しかし、本の読み聞かせは抜群で物凄い笑顔になった。

特に、剣と魔法の勇者のお話が好きみたいで

いつもその本を掴んで、ページを開いて「あー、あー」と指を指す。


また幼児向けの本も読み聞かせながら、木を指して、「木」と言葉を出して教える。

赤ちゃんもそれを真似して「ひー」と頑張って言う。

かわいくて、とても賢い赤ちゃんだと思った。


―――――――


書斎の本を見ていた時、ものすごい困っていた。

読めないのだ。

云々唸りながらどうしたものかと思っていたら

メイドさんに見つかってしまった。

そしたらその翌日にメイドさんが幼児向けの本っぽい物を

持ってきて私に読み聞かせてくれた。

メイドさんに教えてもらった言葉を本を確認しながら発音していく。

文字を見て、床に指で文字をなぞって練習していく。

最近ベビーサークルに本を積まれるので抜け出す必要は余りなくなった。


それでも、剣と魔法の勇者のお話の魔法の話が気になって

魔法の学術書が無いかたまに書斎に行って確認してしまうけど。

しかし、裕福っぽい我が家でも魔法について書かれた歴史書はあれど

学術書っぽい物は無かった。

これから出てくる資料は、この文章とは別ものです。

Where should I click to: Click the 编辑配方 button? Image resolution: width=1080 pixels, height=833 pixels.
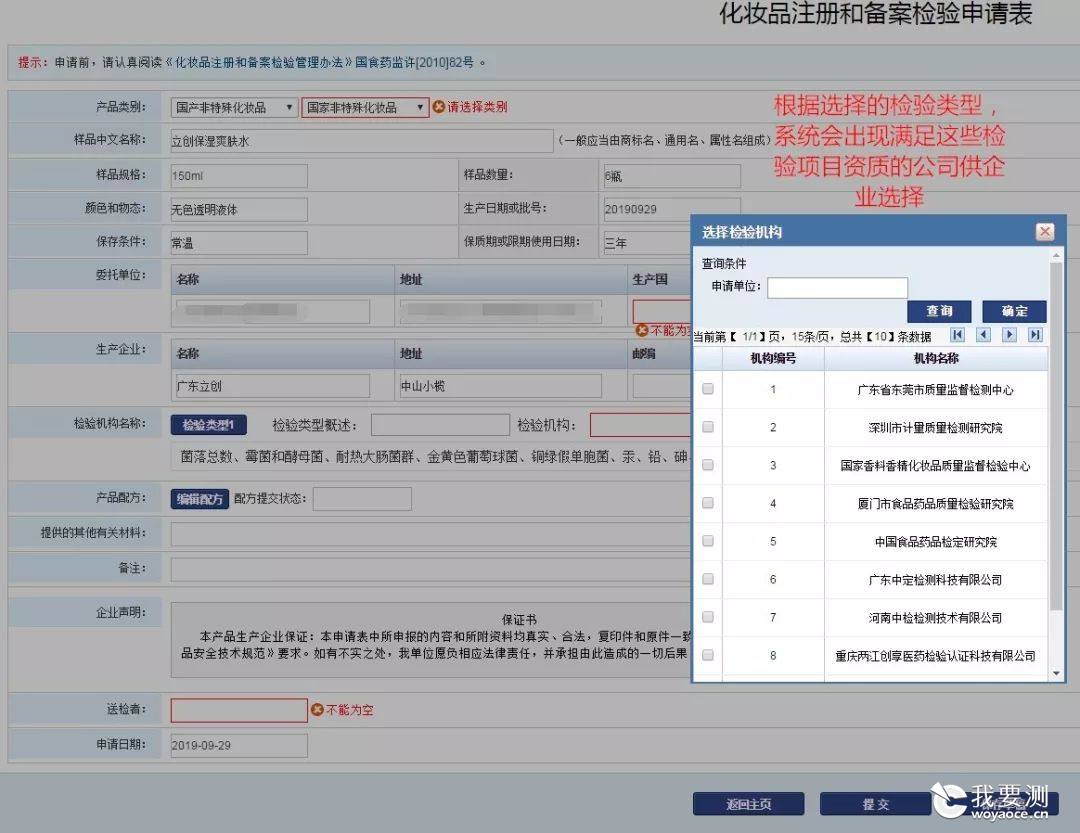200,499
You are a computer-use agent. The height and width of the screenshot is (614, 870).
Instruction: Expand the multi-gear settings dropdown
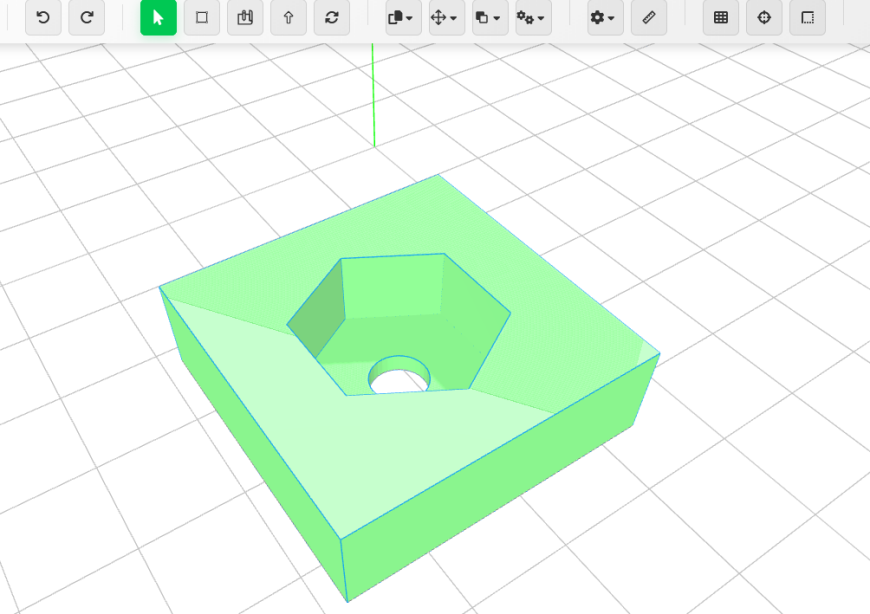(532, 18)
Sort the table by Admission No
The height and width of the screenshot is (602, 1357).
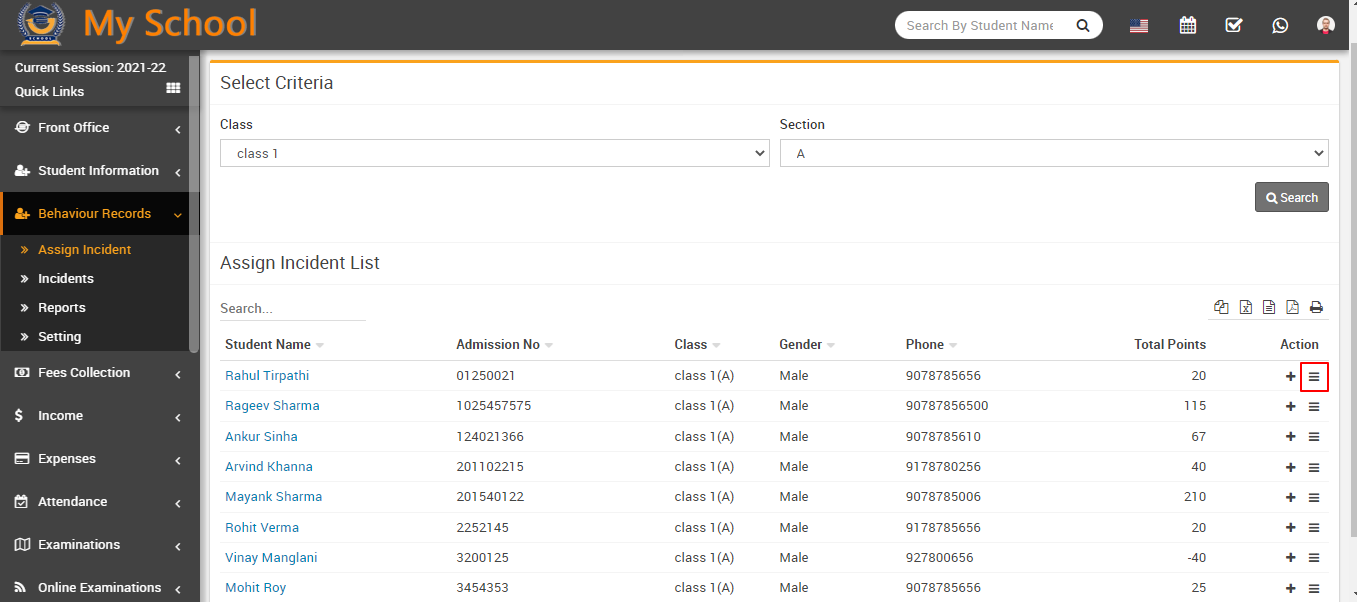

もしかしたら、赤ちゃんの私では

届かない上の方にあるのかもしれないけど。


幼児向けの英雄譚を見てみると、剣についても面白い記述が書かれている。

例えば大きなオークなどのクビを一刀両断した。

これは達人などがやるとできなくもないとも思ったが

リビングアーマーの鎧毎両断したという記述。

さすがに、叩き切るならともかく切断はただの鋼の剣では無理だ。

何かしら剣が特殊だったり、気を体と剣に纏わせて切り飛ばしたりするのかな?

それとも魔力強化で剣を強くしたりするのかな?

気になる所ではある。


とにかく気になる所を知りたい、魔法を学びたいが、

たとえ学術書があったとしても言葉を碌に読めない今の私では無理だろう。

今は、言葉を頑張って覚える所から始めよう。


本を読んでいると、お腹に違和感を感じ、きたかっ! と力む。

赤ちゃんの時はやる事が、寝る事と母乳を飲む事、そして排泄する事だ。

一番嫌なのは、パット交換時に水を使われる事だ。

物凄く冷たい。

魔法があるんだから、手からお湯くらい出せる人いないのかなと思うくらいだ。

入浴の時は、どこからかお湯を持ってきてくれるのだけど、

もし、魔法を学べるのなら、生活を便利にする魔法を先に学びたいと思った。